= Beginning of Section =
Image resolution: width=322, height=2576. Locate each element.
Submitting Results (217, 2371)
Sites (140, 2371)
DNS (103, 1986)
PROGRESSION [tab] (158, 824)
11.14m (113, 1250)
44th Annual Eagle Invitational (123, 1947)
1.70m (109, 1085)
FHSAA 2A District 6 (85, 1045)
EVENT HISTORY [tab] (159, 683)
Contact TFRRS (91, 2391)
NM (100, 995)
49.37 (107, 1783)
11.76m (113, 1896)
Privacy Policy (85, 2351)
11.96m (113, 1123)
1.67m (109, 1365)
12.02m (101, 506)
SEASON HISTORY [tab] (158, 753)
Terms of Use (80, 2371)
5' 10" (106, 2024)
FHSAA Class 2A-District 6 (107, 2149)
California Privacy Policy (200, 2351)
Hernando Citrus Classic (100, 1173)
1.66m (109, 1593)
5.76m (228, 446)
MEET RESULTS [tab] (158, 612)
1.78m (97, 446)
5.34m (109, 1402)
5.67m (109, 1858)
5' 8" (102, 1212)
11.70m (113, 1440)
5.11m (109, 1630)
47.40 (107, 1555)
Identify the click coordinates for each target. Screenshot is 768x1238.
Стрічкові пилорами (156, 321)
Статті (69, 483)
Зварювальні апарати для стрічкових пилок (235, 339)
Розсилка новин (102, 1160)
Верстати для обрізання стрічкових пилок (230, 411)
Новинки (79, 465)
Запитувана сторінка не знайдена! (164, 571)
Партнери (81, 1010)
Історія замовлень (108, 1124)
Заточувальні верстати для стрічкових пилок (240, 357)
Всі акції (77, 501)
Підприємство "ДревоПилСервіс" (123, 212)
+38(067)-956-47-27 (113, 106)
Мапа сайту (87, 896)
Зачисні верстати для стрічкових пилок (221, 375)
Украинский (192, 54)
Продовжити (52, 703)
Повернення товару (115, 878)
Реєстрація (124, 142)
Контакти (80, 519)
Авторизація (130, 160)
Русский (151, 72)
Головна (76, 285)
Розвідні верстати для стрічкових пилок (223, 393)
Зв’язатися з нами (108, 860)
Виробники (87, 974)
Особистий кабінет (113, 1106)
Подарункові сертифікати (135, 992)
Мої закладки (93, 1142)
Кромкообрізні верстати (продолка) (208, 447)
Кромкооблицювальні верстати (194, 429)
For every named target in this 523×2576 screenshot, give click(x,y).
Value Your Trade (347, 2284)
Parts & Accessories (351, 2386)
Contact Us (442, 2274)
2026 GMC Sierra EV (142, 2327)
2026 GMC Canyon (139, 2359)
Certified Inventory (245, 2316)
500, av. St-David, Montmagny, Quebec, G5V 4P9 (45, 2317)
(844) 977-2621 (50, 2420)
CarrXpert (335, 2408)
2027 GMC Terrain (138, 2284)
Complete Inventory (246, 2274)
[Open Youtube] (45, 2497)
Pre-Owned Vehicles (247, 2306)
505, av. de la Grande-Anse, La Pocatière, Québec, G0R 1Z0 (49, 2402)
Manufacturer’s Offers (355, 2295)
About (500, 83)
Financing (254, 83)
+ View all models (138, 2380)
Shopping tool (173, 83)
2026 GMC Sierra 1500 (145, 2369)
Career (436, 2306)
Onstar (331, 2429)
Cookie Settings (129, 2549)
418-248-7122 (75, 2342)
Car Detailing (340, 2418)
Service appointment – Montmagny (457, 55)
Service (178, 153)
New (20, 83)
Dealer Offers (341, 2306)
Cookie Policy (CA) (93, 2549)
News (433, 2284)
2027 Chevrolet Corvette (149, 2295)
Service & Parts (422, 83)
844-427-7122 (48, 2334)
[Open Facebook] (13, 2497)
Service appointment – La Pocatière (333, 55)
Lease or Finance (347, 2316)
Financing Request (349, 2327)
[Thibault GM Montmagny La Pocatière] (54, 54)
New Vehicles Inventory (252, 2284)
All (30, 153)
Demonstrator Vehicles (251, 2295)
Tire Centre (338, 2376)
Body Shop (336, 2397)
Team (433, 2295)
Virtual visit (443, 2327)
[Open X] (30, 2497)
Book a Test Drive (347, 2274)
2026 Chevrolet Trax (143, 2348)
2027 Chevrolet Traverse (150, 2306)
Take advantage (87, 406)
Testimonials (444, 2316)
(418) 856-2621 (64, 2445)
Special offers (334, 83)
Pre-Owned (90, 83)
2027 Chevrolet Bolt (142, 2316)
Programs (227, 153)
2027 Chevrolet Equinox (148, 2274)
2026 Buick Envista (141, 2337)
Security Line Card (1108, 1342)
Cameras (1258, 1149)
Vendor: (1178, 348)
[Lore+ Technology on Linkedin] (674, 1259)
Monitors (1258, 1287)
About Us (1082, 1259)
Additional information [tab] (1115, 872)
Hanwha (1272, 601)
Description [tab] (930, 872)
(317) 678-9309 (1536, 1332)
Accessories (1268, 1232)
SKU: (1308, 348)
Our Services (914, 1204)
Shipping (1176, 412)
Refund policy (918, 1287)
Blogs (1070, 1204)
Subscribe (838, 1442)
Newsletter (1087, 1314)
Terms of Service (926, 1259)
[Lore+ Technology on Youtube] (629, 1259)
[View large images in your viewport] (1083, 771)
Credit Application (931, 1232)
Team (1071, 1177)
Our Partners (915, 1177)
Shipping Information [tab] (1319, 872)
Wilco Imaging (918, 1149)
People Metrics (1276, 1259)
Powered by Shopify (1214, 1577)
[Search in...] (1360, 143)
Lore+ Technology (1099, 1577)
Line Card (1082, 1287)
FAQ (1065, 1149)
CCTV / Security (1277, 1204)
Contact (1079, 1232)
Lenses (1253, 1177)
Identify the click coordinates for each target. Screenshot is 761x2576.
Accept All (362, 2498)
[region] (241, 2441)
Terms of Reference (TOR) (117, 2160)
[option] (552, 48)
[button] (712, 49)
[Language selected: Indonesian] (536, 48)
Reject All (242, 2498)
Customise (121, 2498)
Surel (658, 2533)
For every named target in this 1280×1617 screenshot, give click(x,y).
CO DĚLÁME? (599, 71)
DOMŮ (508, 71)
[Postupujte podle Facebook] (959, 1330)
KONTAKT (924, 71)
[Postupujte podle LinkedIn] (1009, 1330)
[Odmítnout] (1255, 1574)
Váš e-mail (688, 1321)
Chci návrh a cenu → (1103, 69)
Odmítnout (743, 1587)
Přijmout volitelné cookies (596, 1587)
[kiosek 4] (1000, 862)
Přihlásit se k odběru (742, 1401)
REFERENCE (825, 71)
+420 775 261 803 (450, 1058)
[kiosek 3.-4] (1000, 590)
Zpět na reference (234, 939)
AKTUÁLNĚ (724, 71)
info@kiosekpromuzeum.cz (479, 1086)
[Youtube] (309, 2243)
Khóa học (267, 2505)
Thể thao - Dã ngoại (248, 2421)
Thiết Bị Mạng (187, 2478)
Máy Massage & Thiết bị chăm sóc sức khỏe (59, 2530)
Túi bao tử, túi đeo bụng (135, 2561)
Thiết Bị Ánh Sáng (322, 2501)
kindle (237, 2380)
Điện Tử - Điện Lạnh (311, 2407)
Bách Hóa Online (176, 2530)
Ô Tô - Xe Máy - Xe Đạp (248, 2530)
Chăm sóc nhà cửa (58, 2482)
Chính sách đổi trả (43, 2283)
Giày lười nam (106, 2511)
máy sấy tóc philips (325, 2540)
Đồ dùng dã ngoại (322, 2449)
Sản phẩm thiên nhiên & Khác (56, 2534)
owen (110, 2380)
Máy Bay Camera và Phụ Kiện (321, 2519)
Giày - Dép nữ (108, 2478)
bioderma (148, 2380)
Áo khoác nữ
= End of Section =
What is needed:
Count the lines of the data that hold the string "coordinates", and give that number as the entire reply.

Worked solution:
2